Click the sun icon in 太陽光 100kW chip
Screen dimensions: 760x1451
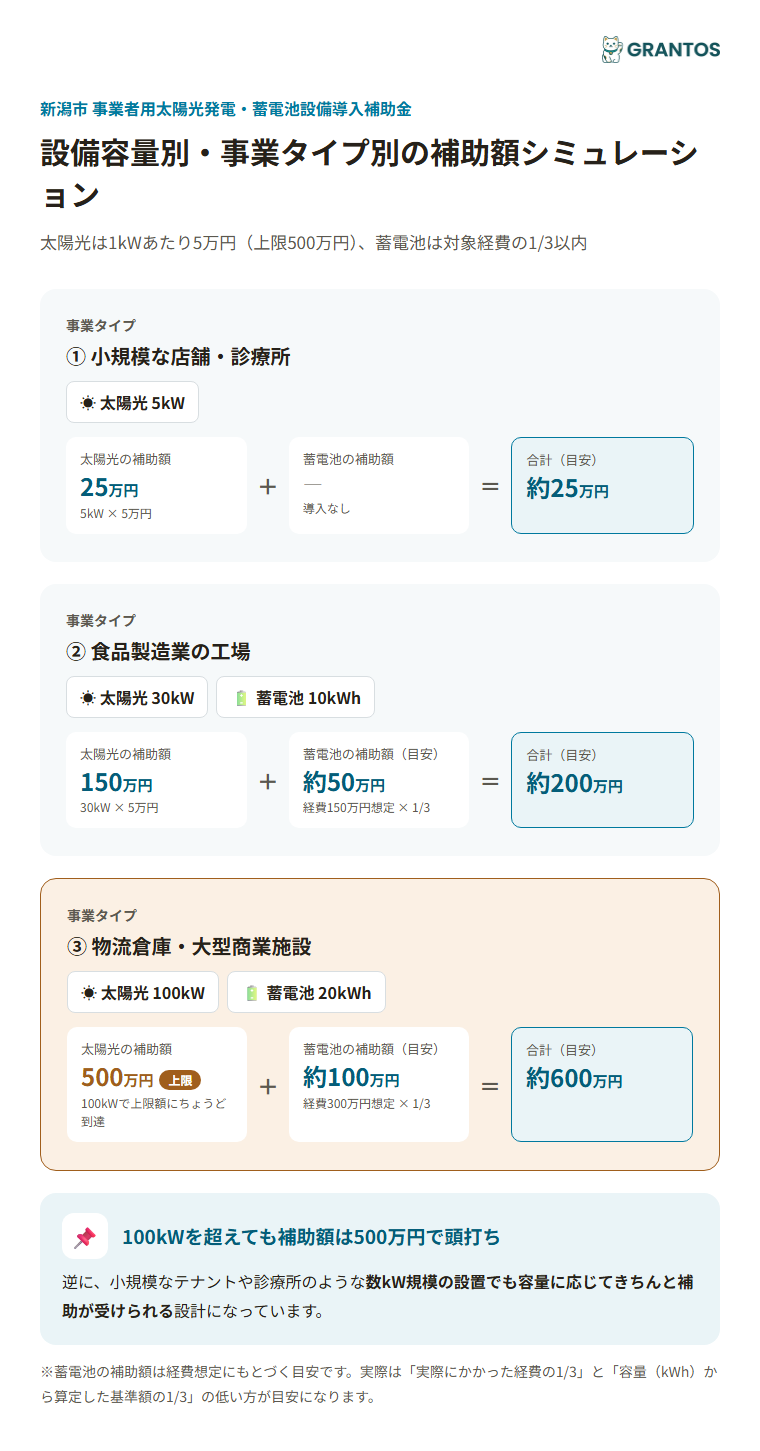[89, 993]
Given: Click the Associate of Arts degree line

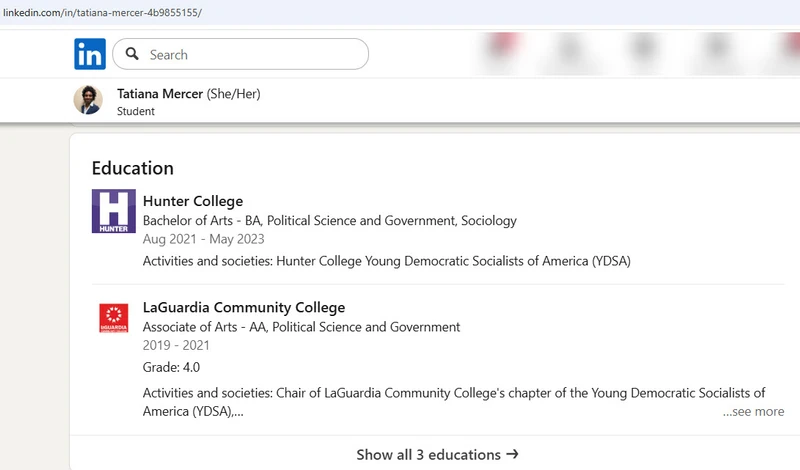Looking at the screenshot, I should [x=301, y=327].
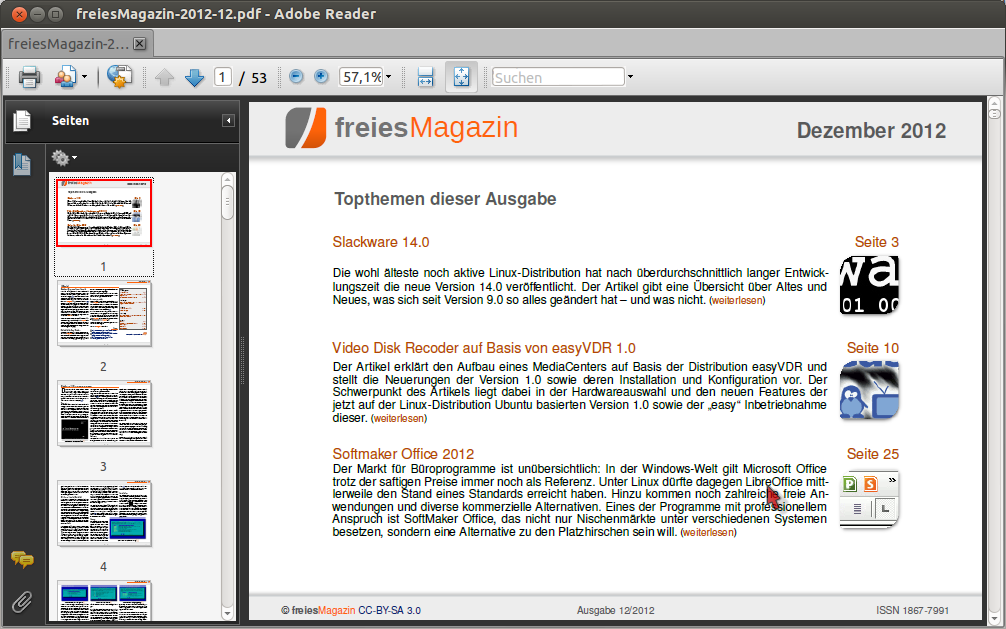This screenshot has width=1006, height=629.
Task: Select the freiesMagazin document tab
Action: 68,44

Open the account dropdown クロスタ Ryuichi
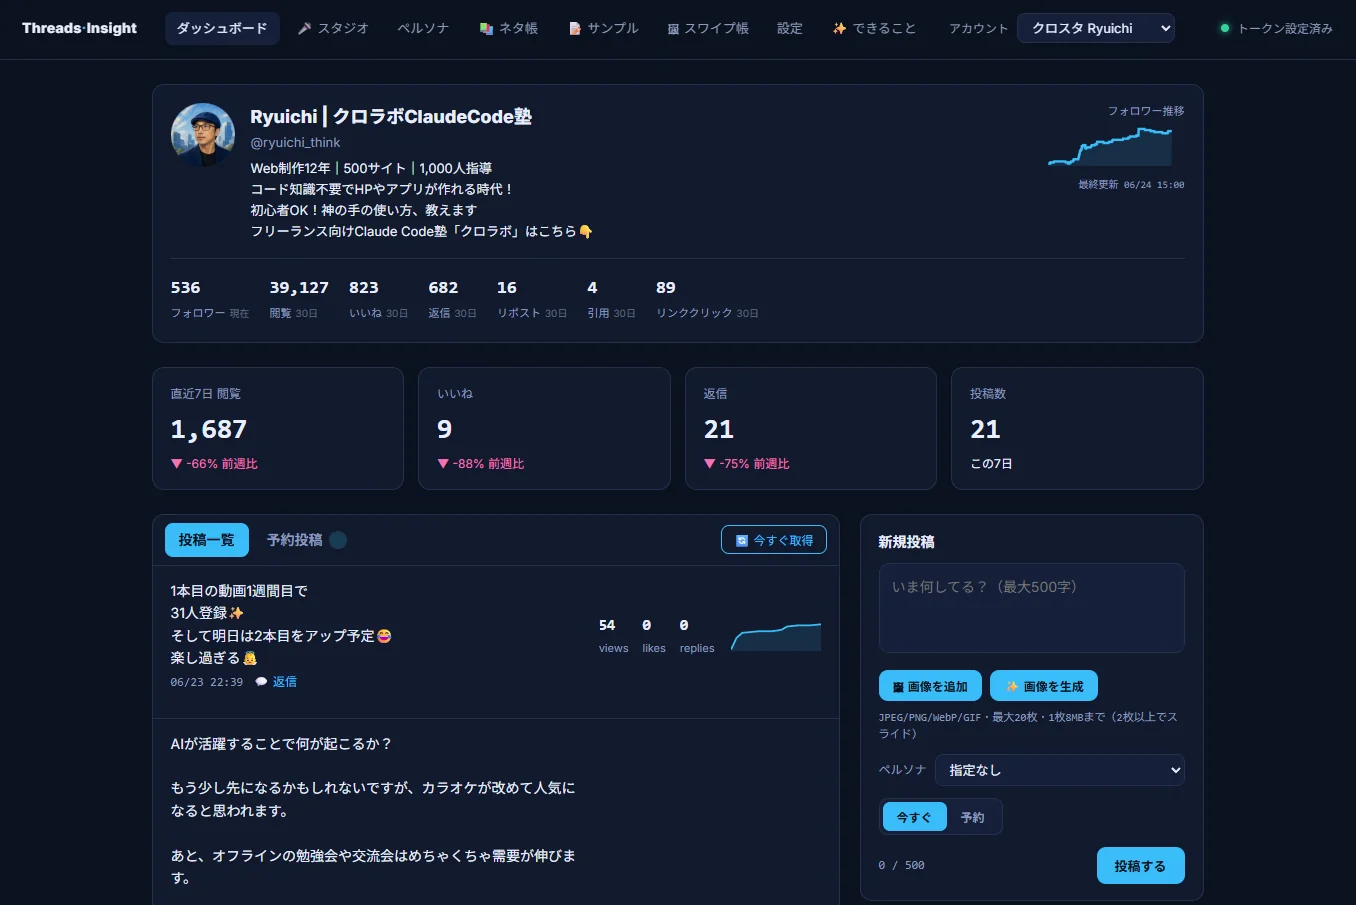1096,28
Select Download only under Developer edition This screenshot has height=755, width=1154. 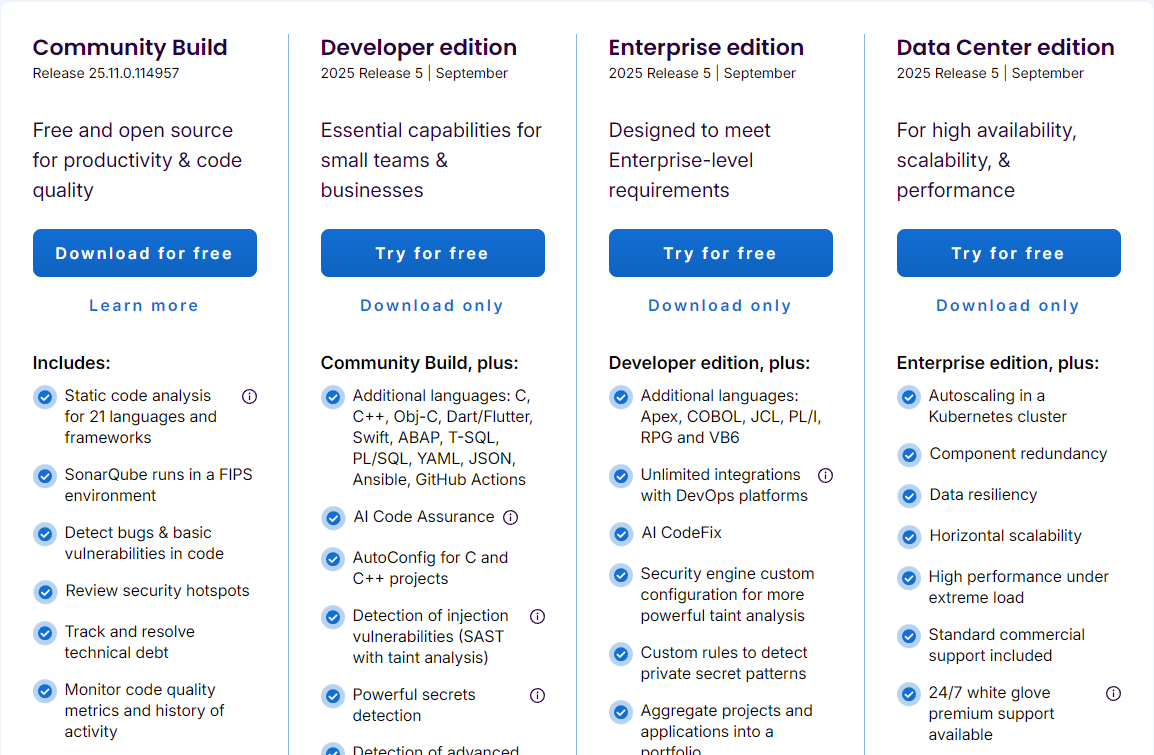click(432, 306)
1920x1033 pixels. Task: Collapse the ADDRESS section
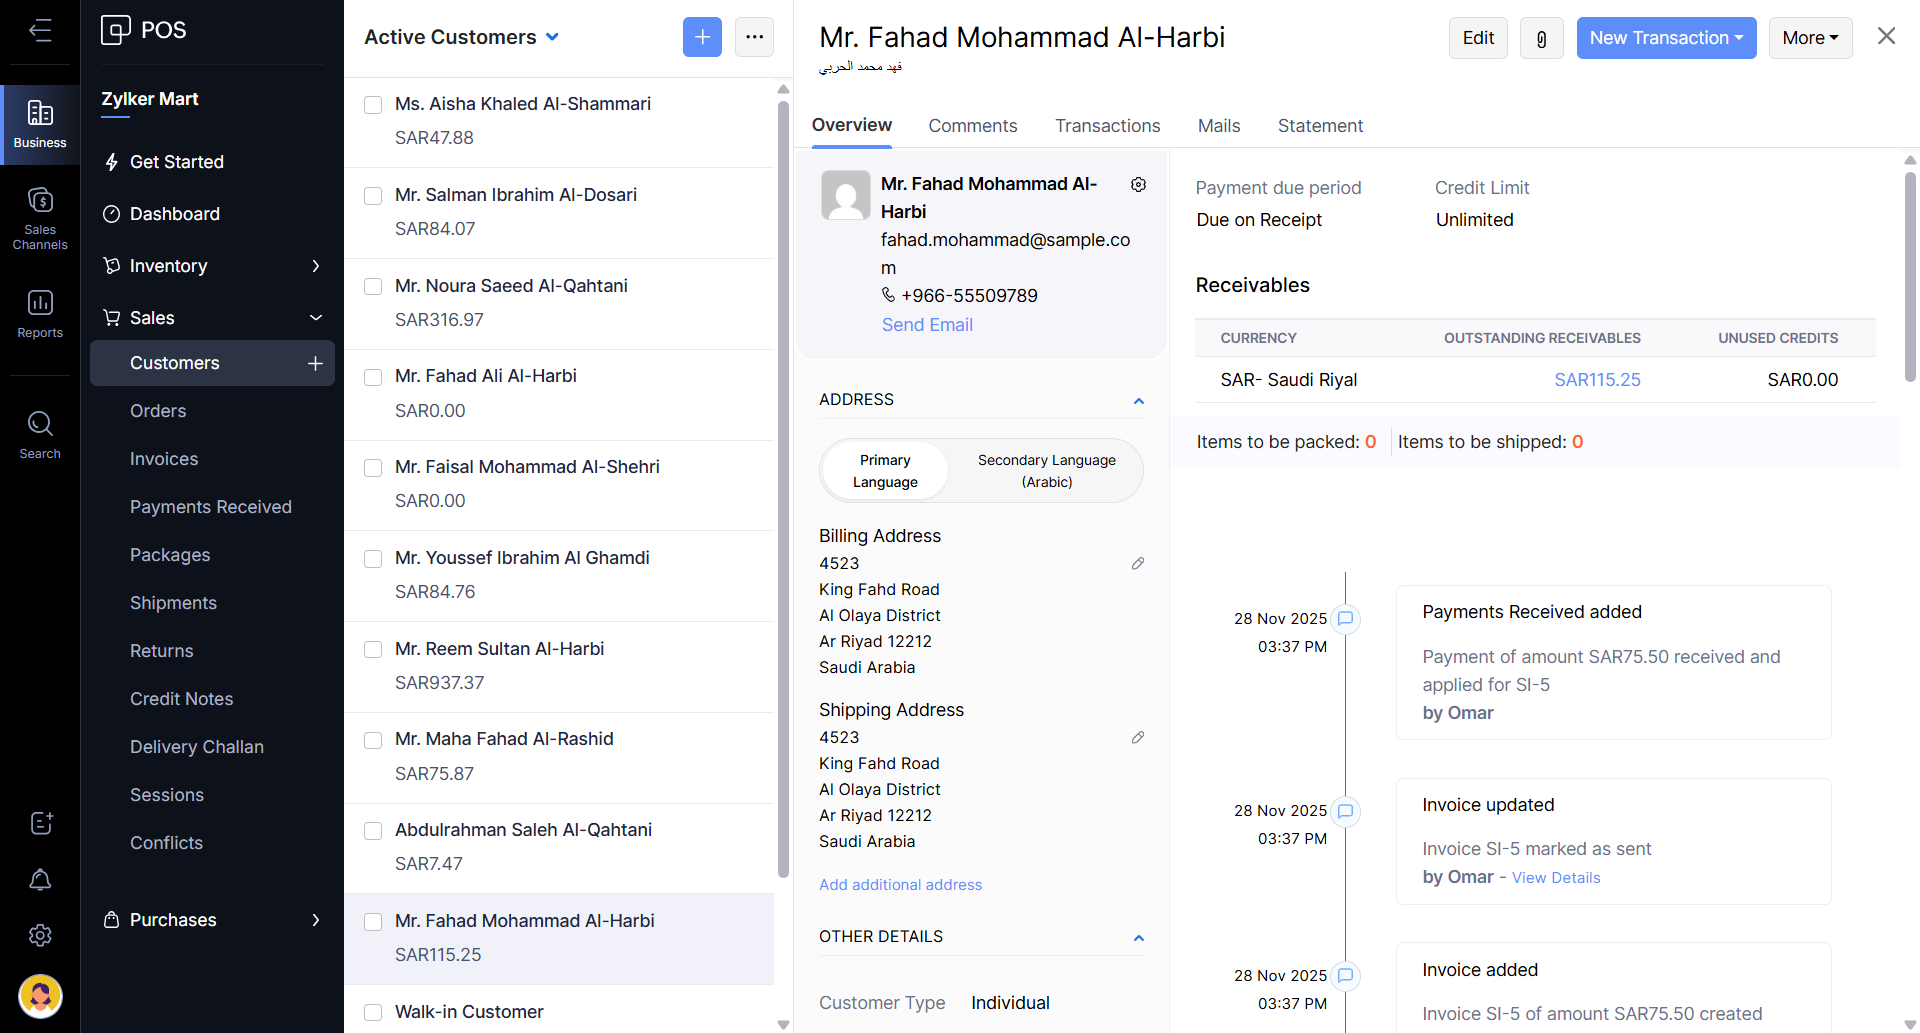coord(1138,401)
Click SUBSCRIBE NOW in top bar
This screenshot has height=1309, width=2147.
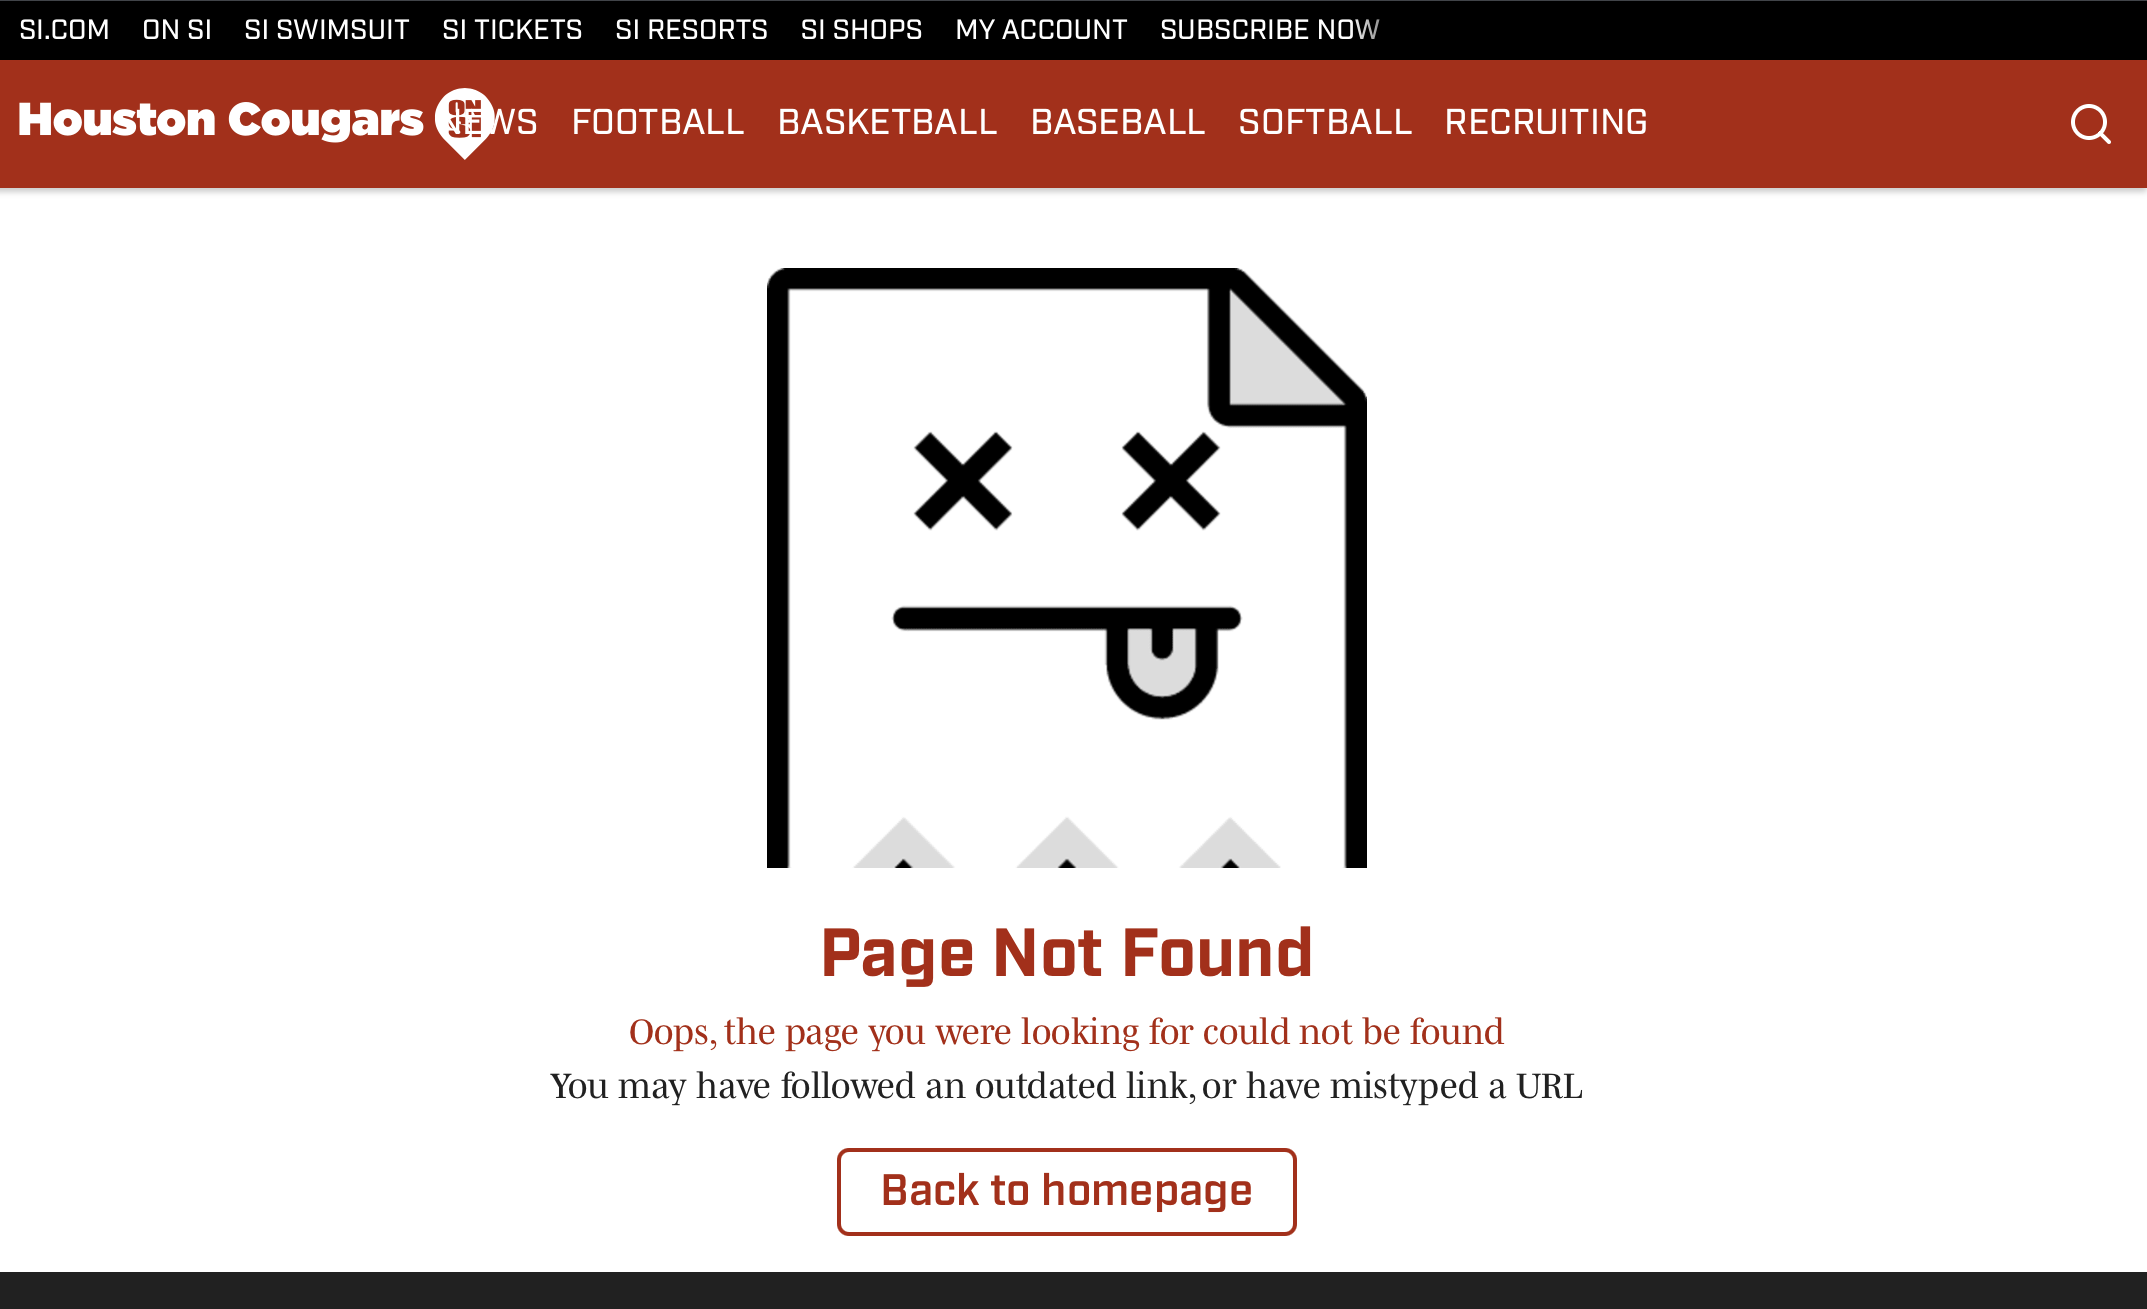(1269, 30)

+++

Once the line containing "Click SUBSCRIBE NOW in top bar" is found, copy it and each line after it through the end of the entries above exactly; nothing else, and no pictures.

Click SUBSCRIBE NOW in top bar
This screenshot has height=1309, width=2147.
(1269, 30)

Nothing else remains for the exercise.